First, start with a cordelette tied “bunny ears” style, with a single 18 or 20 foot strand of 6-7 mm cord with two small overhand on a bight knots in either end. 

bunny ears cordelette.JPG

Next, clip one of the bunny ears onto the anchor, and pass the other end of the cord through the carabiner at the load.  If you pull up on the free end of the cord, your mechanical advantage is 2 to 1.

For every 2 feet you pull the rope, you lift your load 1 foot. You need to lift with 50 pounds (100 / 2) of force to move your 100 pound load.

If it helps you to visualize it, notice there are 2 strands of rope moving upwards from the load, hence 2:1.

alpine block and tackle 2-1x.JPG

2 strands going upward from the load: 2 to 1


Now, pass the free end of the cordelette through the anchor carabiner. Doing this only redirects the pull and does not add any mechanical advantage and unfortunately adds friction, something covered in more detail at this Tip.)

alpine block and tackle 2-1xx.JPG

changes direction of pull, no mech. advantage gained, adds friction


Now, we repeat by passing the free end of the cordelette through the load carabiner. We now have 4 strands of rope moving upward from the load. This gives us a 4 to 1 mechanical advantage, requiring 25 pounds (100 / 4) of pull to lift our 100 pound load. We need to haul 4 feet of rope to move the load 1 foot.

alpine block and tackle 4-1x.JPG

4 strands going upwards from the load: 4 to 1


Let's try this one more time. Pass 1 more loop through the load carabiner. This gives us 6 strands heading up from the load, with a theoretical 6 to 1. We need to pull 6 feet of rope to move the load 1 foot, but the force required is only about 17 pounds (100 / 6).
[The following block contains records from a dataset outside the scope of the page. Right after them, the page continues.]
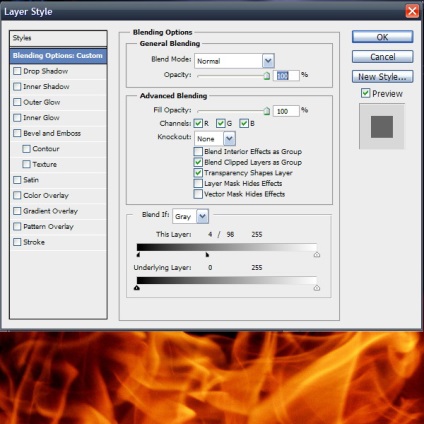This screenshot has height=424, width=424.
Task: Click the This Layer split black triangle at 98
Action: 207,255
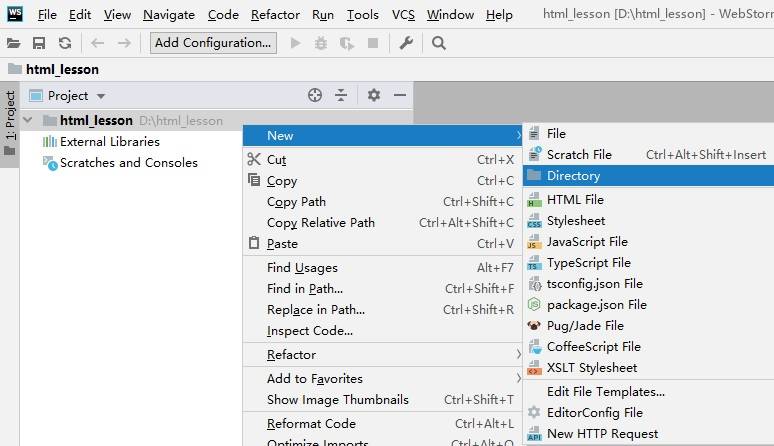The image size is (774, 446).
Task: Select Directory from the New submenu
Action: [573, 175]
Again, in reality, it’ll be more due to friction.

(And remember, with all the friction going between the carabiners, your real life mechanical advantage is going to be a lot less than 6:1.)

(Gorilla tape is optional. =^)

alpine block and tackle 6-1x.JPG

6 strands going upwards from the load: 6 to 1


In the real world with an improvised system like this, you probably don’t want to start going past about a 6 to 1, because all of the increased friction really starts to diminish your mechanical advantage. (Besides, as you can see, in this case we’ve come to the end of our 18 foot cordelette. =^)

But, for the situations mentioned above, such as transferring the load in a crevasse rescue to a new anchor, or lifting up your haul bag off the anchor a few inches so you can unweight a carabiner, a 6 to 1 should be all the assistance that you need.

If you need to lift something seriously heavy, like a loaded haul bag or person, you may need to add a sort of extension or even a loop so you can stand in it and give it your full body weight.